Sensibiliser la population locale sur le sort de ces enfants et jeunes n’est pas non plus facile. Ils sont pris pour des « tsiganes ». Les Rroms, plus ou moins bien acceptés selon les situations individuelles (il en est qui sont des artisans respectés, d’autres sont fort bien considérés), sont souvent, d’emblée, détestés et traités de ţigani. C’est une insulte et le président roumain, Traian Basescu, avait suscité un tollé européen en qualifiant, sur le coup de la colère, une journaliste qui l’importunait de « tsigane puante ». Considéré « proche du peuple », y compris Rrom, et notamment par les chanteurs de manele (musique Rrom), le président s’était excusé mais il n’en avait pas moins exprimé une réalité : il ne fait pas bon être plus pauvre que les plus pauvres des Roumains en Roumanie.

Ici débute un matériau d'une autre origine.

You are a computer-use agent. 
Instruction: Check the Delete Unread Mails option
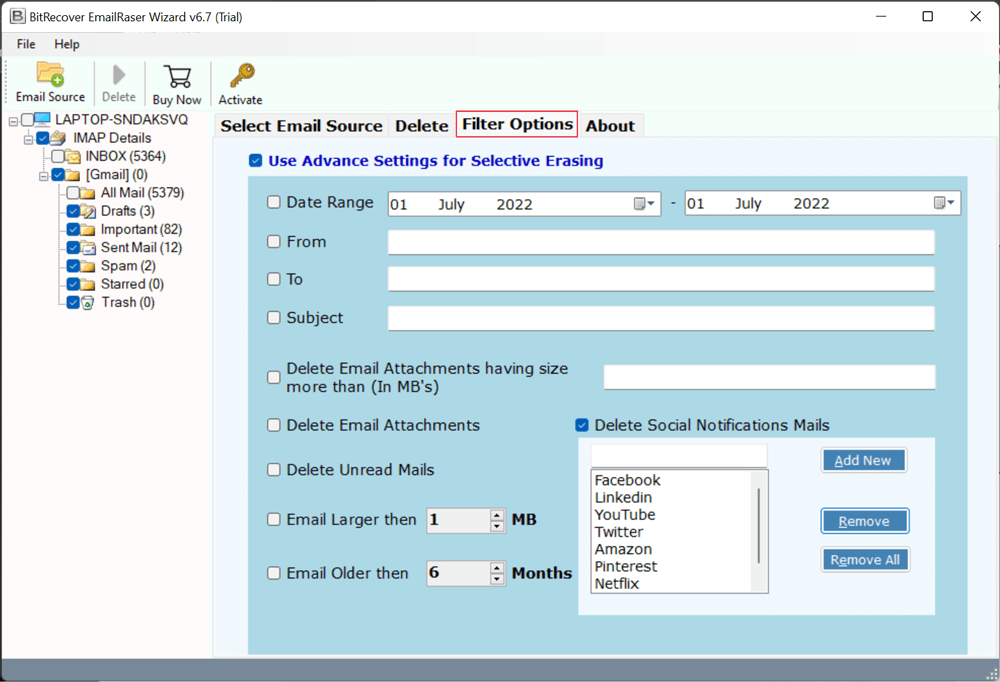[x=274, y=470]
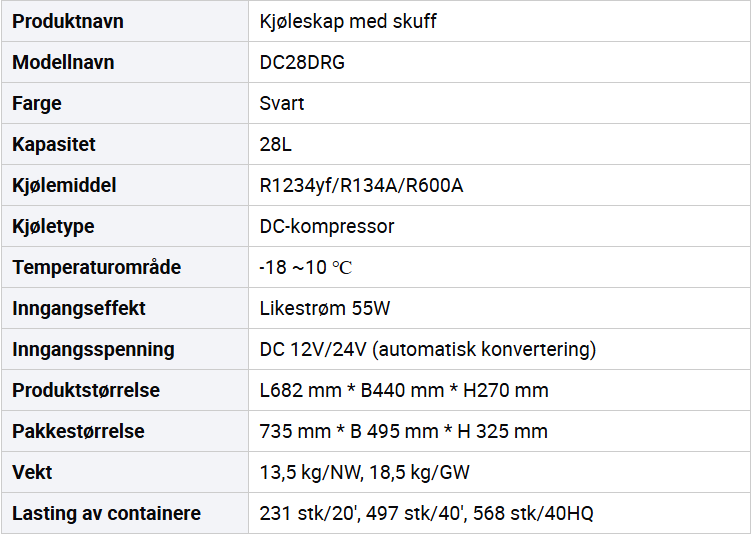Select the Farge label cell
Viewport: 753px width, 540px height.
[37, 103]
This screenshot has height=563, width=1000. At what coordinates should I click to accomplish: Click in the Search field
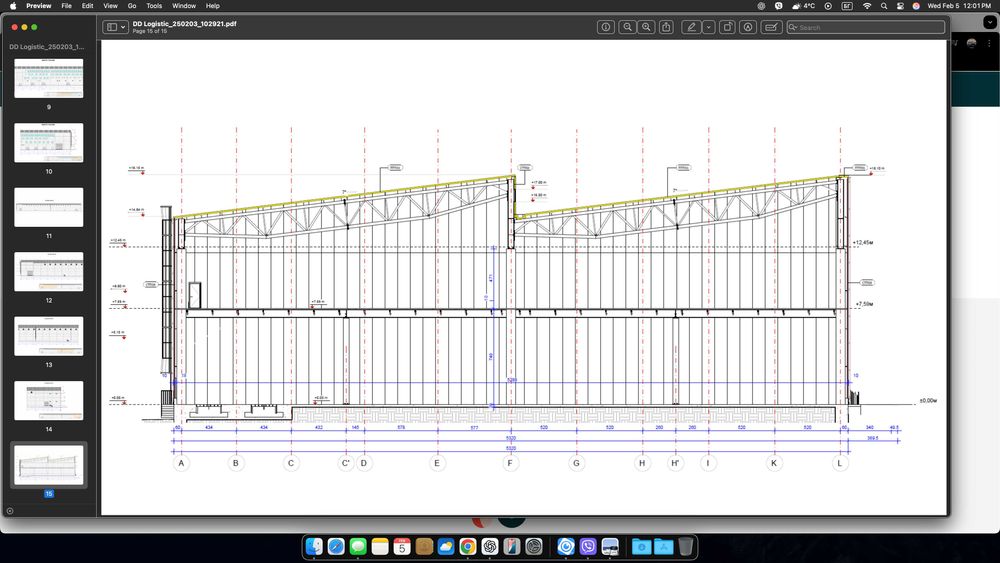(x=865, y=27)
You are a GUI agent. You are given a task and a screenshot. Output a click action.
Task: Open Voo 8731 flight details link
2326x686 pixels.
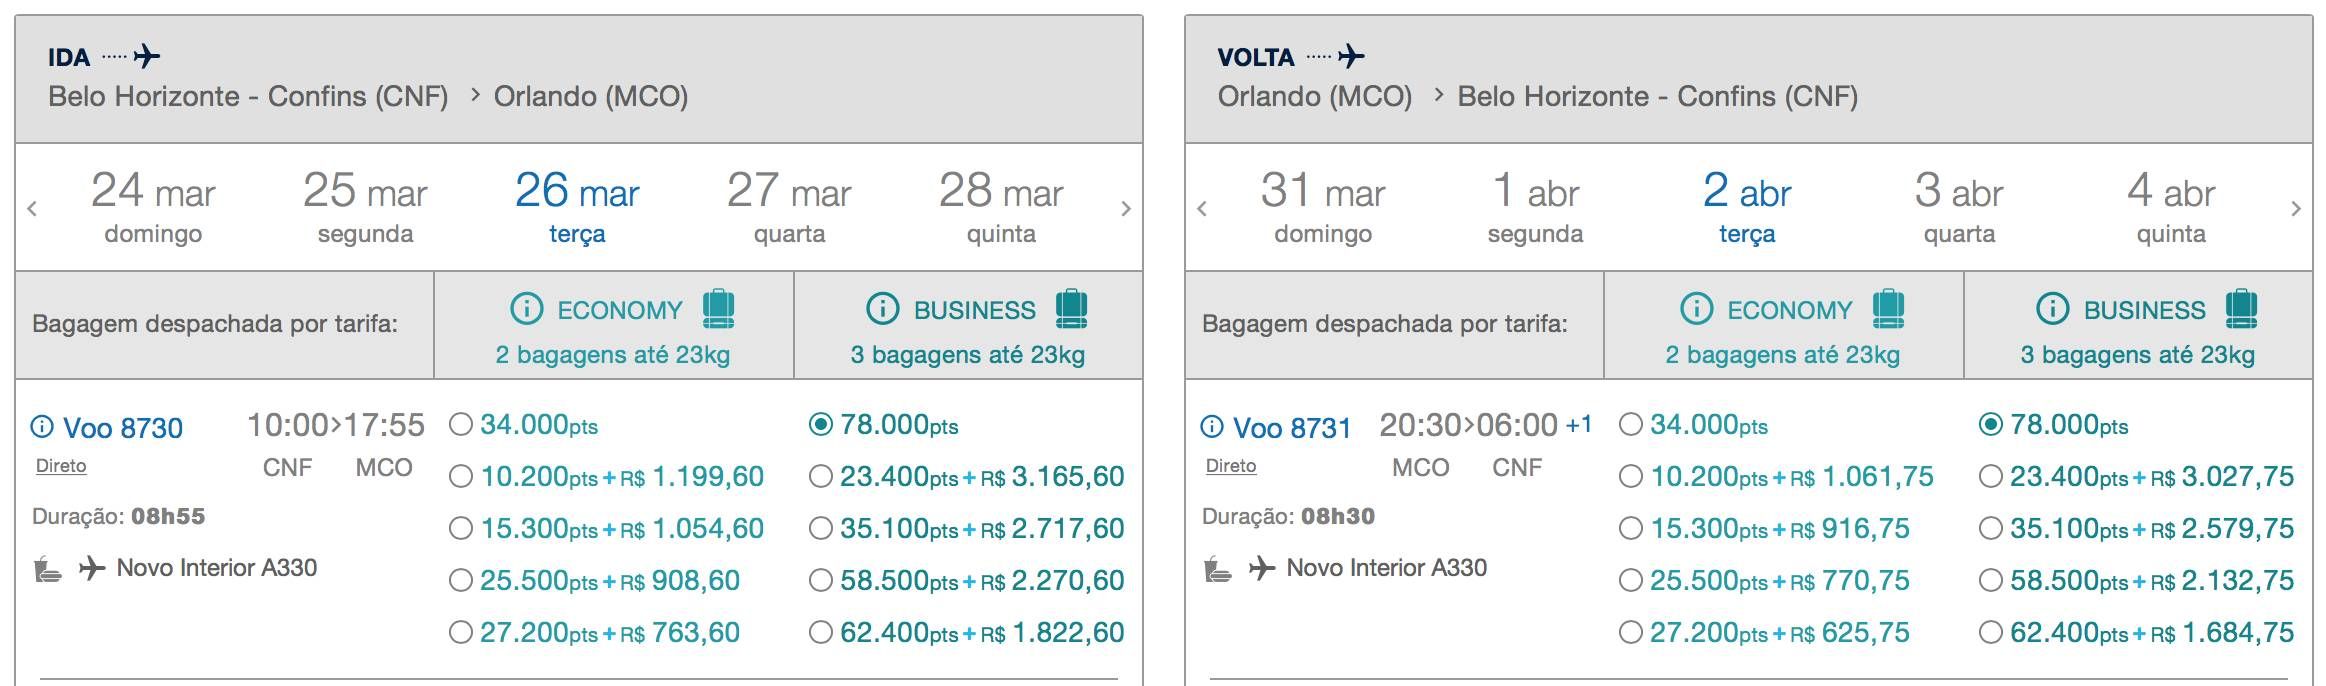click(x=1292, y=428)
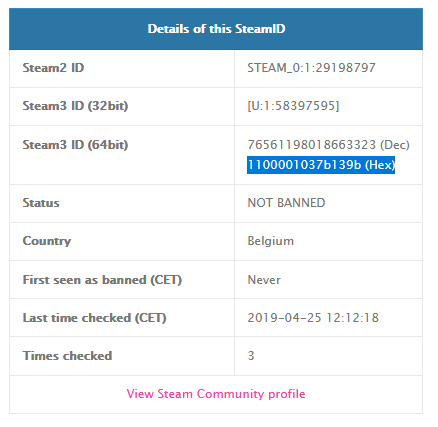Click the 76561198018663323 decimal ID
This screenshot has width=438, height=427.
click(x=312, y=145)
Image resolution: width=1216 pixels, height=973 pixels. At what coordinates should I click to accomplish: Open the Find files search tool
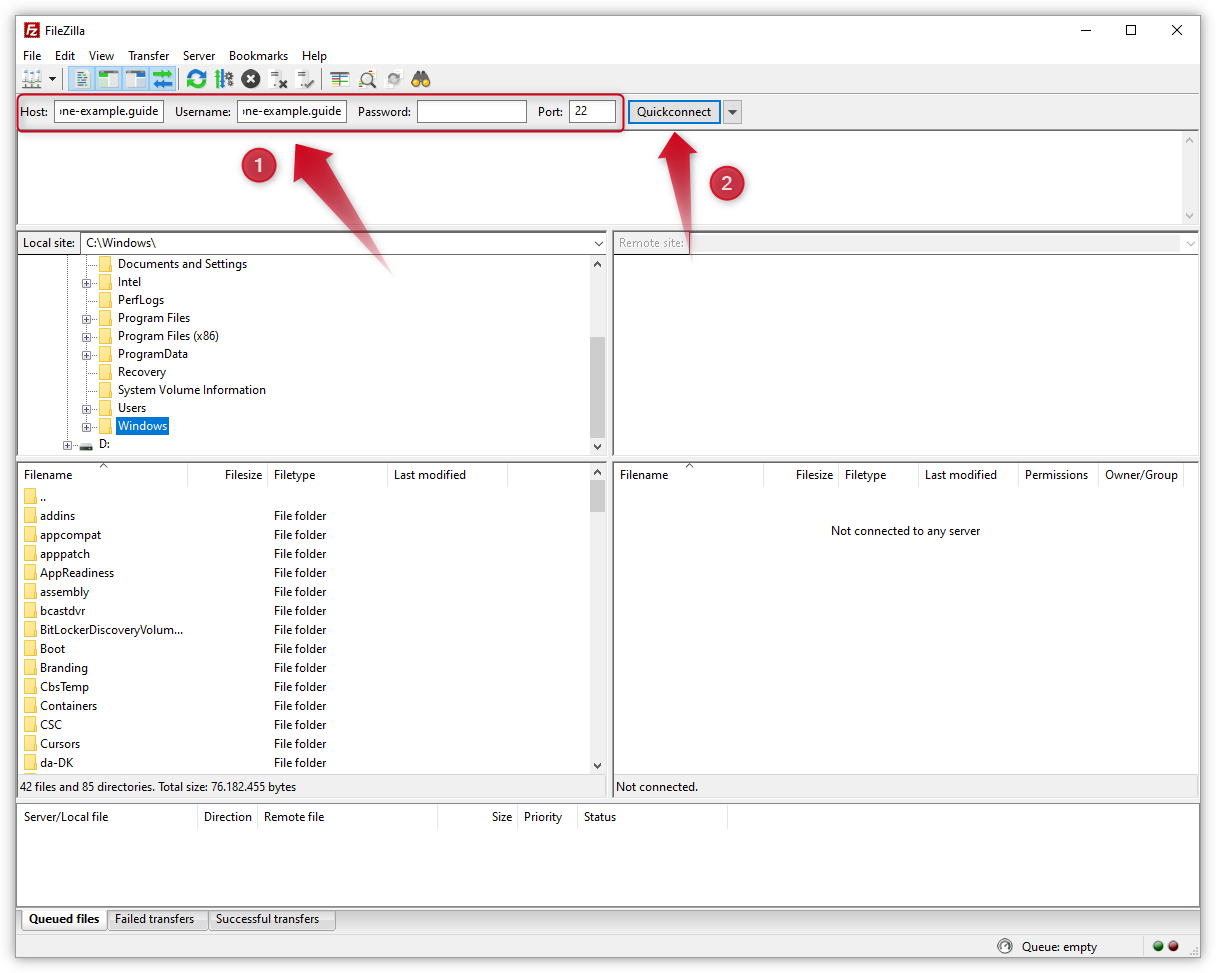pyautogui.click(x=421, y=79)
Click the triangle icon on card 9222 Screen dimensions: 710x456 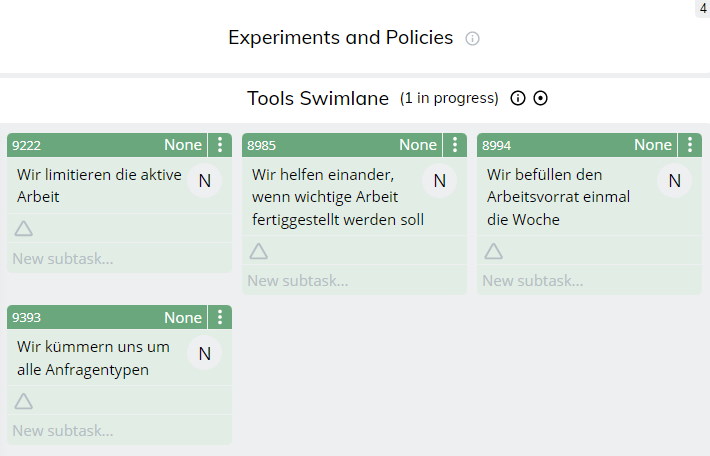[x=24, y=229]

C’est aussi pourquoi l’association a en projet un « livre des enfants », soit un ouvrage mixte, sur lequel chacun des jeunes des rues se présenterait, avec sa photo, un texte ou un dessin ou en tout cas un reflet de son expression personnelle. Livre bilingue, français-roumain, il ne vise pas qu’à recueillir des fonds en France et Roumanie.

 

Hors « cases »

Le financement de l’association doit beaucoup aux parrainages ou aux dons car tant son action que sa volonté de ne pas donner dans l’institutionnalisation. « Nous n’avons toujours qu’une seule salariée, tout le monde est bénévole, et nous ne cherchons pas de local en dur, » résume Dominique. S’institutionnaliser, ce serait aussi s’éloigner des enfants et des jeunes des rues. Souvent, les bénévoles ne dorment guère plus qu’eux puisqu’ils se lèvent parfois avec l’aube et sont parfois dans les rues jusqu’à minuit passée afin de rencontrer un maximum d’entre eux.  Vivre en caravanes, même si celles-ci ne bougent plus, revêt aussi une valeur symbolique qui facilite le dialogue.

 

Les avantages en nature (l’eau et l’électricité sont réglées via le musée départemental avec l’accord des autorités) et les dons des particuliers forment une part non négligeable d’un budget serré. Cette année, la Banque roumaine pour le développement (BRD, filiale de la Société générale), a versé mille euros, et cette somme constitue à elle seule le septième des dons provenant des parrains de France. « Nos deux postes les plus importants, c’est, résume Dominique, la nourriture et les déplacements quand des bénévoles vont raccompagner des jeunes dans leurs familles, parfois à l’autre bout de la Roumanie. Timisoara a la réputation d’être une ville riche, occidentale, et elle draine ainsi beaucoup de gens qui cherchent à survivre, notamment des personnes sans papiers qui ne pourraient espérer aller chercher du travail à l’étranger. Les jeunes en entendent parler, et ils viennent souvent de loin. »

 

Venus de loin, ces deux conjoints, comptant parmi les plus anciens d’entre les quelque cent à cent-cinquante enfants et jeunes transitant pas l’association, comptent rester au Banat. « Elle a 26 ans, et elle vit à présent avec un garçon de 25 ans. D’une précédente vie en couple ou autrement, elle a une fille de 8 ans qui a  pu être placée à temps dans une famille d’accueil. Elle voit toujours régulièrement sa fille, fait l’effort de ne pas se droguer, d’être un peu élégante pour lui rendre visite. Ils arrivent parfois à obtenir des petits boulots. Et tous les deux, ils ont économisé sou par sou pendant des mois pour acheter une bicyclette à cette fillette, une bicyclette neuve ! Parce que, pour son anniversaire, il fallait qu’elle soit neuve. Lui s’est aussi privé pour cette fillette qui n’est pas la sienne, qui vit bien mieux que lui-même. Oui, la rue, c’est aussi la loi de la jungle, mais ce n’est pas que cela. Il y a de la solidarité, de l’entraide, et parfois il reste de l’espoir… ».